Ma, in fondo, anche il poeta stesso è consapevole di ciò, dato che non tralascia di riconoscere onestamente che: “Medusa e l'error mio m’àn fatto un sasso d'umor vano stillante”.

Petrarca, paragonando Laura a Medusa (una delle tre Gorgoni che, stando alla mitologia classica, pietrificava chiunque la guardasse), sembra qui voler quasi “demonizzare” l’amore umano (Laura, infatti, a differenza della Beatrice dantesca, non assumerà mai i connotati della “donna angelicata” che conduce l’uomo sulla strada verso Dio). Petrarca (a differenza di Dante che, dopo la morte di Beatrice, affida a quest’ultima la funzione beatificante di essergli guida verso il cielo) sente e vive il suo amore per Laura come peccato, sempre e comunque.

Perciò si rivolge alla sua Dama celeste e la supplica dicendole: “tu di sante lagrime e pie adempi 'l meo cor lasso”, affinché “almen l'ultimo pianto sia devoto, senza terrestro limo come fu 'l primo non d'insania voto”.

Il poeta è però ben conscio anche del fatto che tale mutamento sarà possibile solo con il soccorso della Grazia che è consapevole di poter ottenere ormai solo attraverso la mediazione premurosa e materna di Maria. Perciò conclude la sua accorata supplica alla Vergine Santa dicendole: “raccomandami al tuo Figliuol, verace omo e verace Dio, ch’accolga ‘l mio spirto ultimo in pace”.

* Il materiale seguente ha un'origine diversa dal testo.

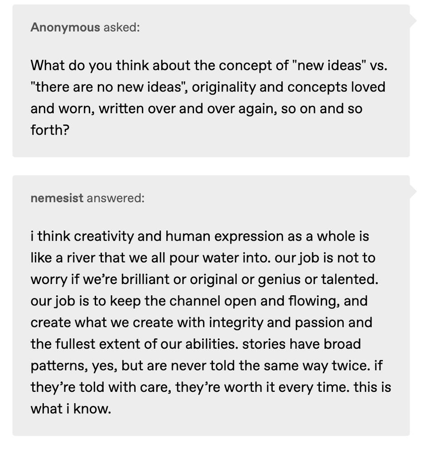Viewport: 425px width, 453px height.
Task: Click the question bubble's pointer tail
Action: pos(413,21)
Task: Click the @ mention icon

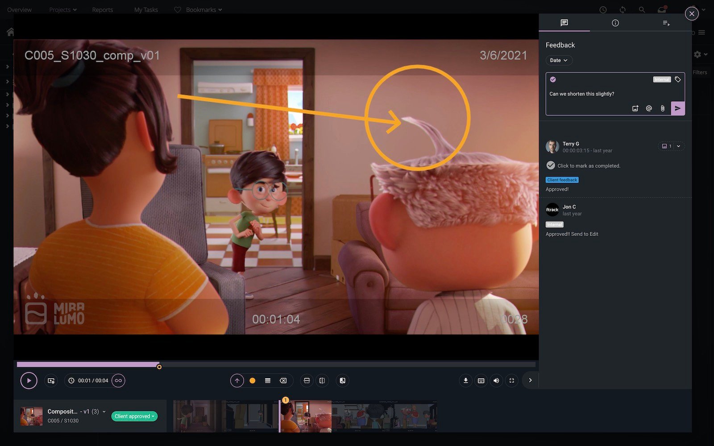Action: pyautogui.click(x=649, y=108)
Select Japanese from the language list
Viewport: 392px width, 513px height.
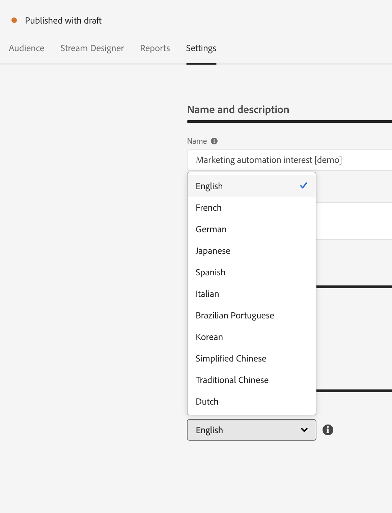pyautogui.click(x=213, y=251)
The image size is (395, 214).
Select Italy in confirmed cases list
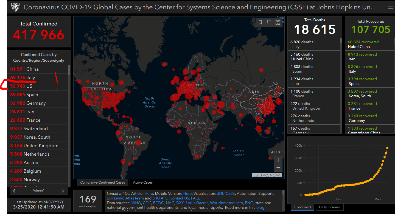[30, 78]
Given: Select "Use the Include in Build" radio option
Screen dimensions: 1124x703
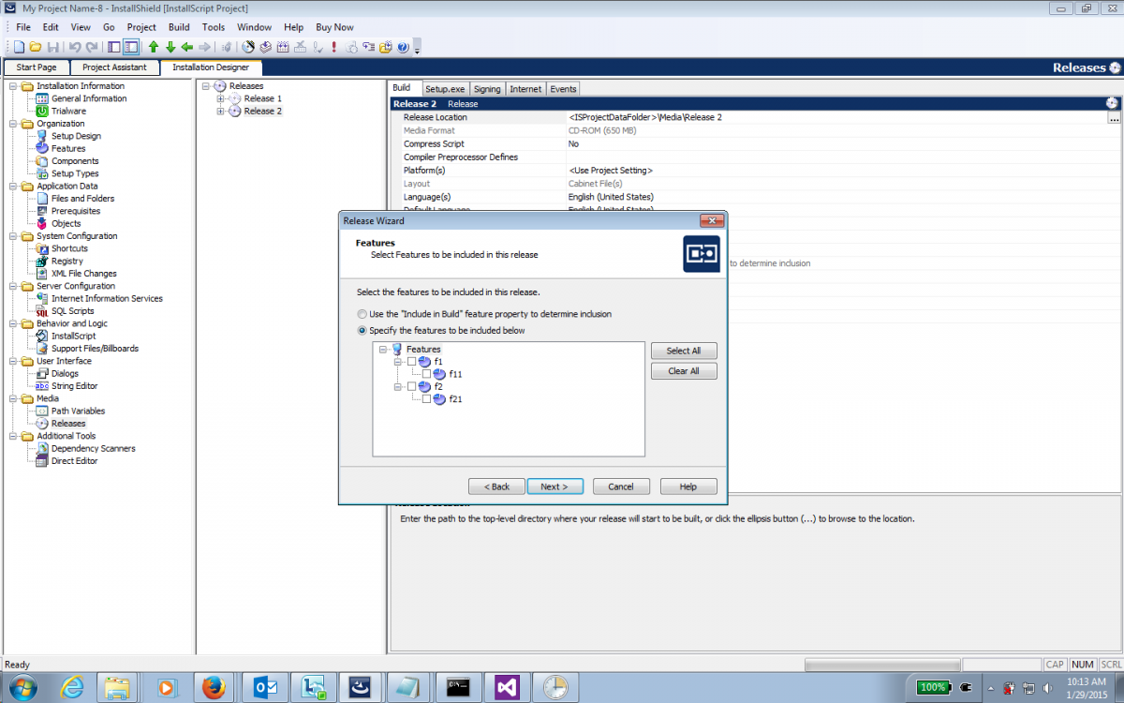Looking at the screenshot, I should tap(362, 314).
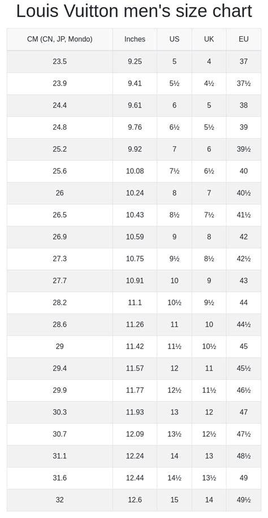Click the US column header
This screenshot has width=268, height=518.
point(174,39)
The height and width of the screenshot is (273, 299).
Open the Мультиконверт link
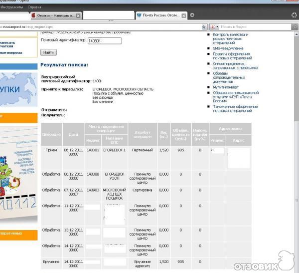225,87
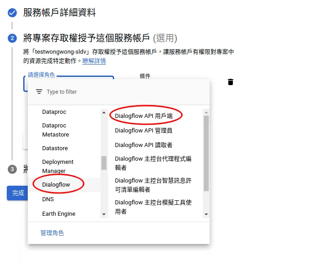Screen dimensions: 322x269
Task: Click the trash delete role icon
Action: 231,82

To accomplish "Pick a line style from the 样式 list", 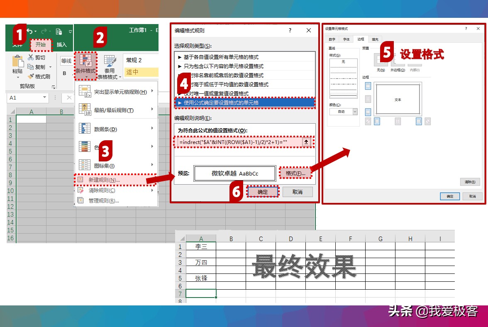I will click(343, 78).
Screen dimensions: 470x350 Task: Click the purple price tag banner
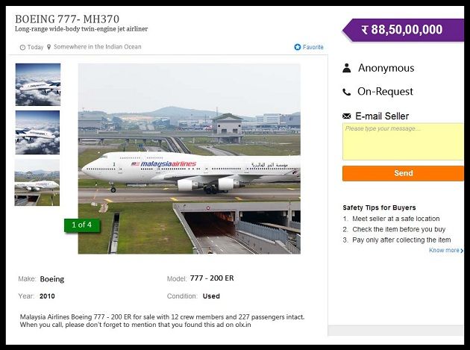(x=403, y=30)
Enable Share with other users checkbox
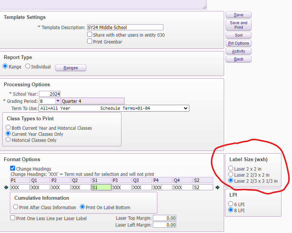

E allora iniziamo anche noi il cammino consapevoli, come Lancillotto, di aver ricevuto un tesoro di Grazia ed eleggendoci, come Petrarca, una “dama” con la “D” maiuscola: la Vergine Santa. Preghiamola di essere lei stessa a “rivestirci” con l’armatura più appropriata e di accompagnarci nel viaggio. Così facendo, iniziando cioè il viaggio in compagnia di Maria, saremo già “sulla buona strada” … starà poi a noi … non lasciare la sua mano e non smarrirci lungo il cammino lasciandoci attrarre da illusorie e fallaci chimere.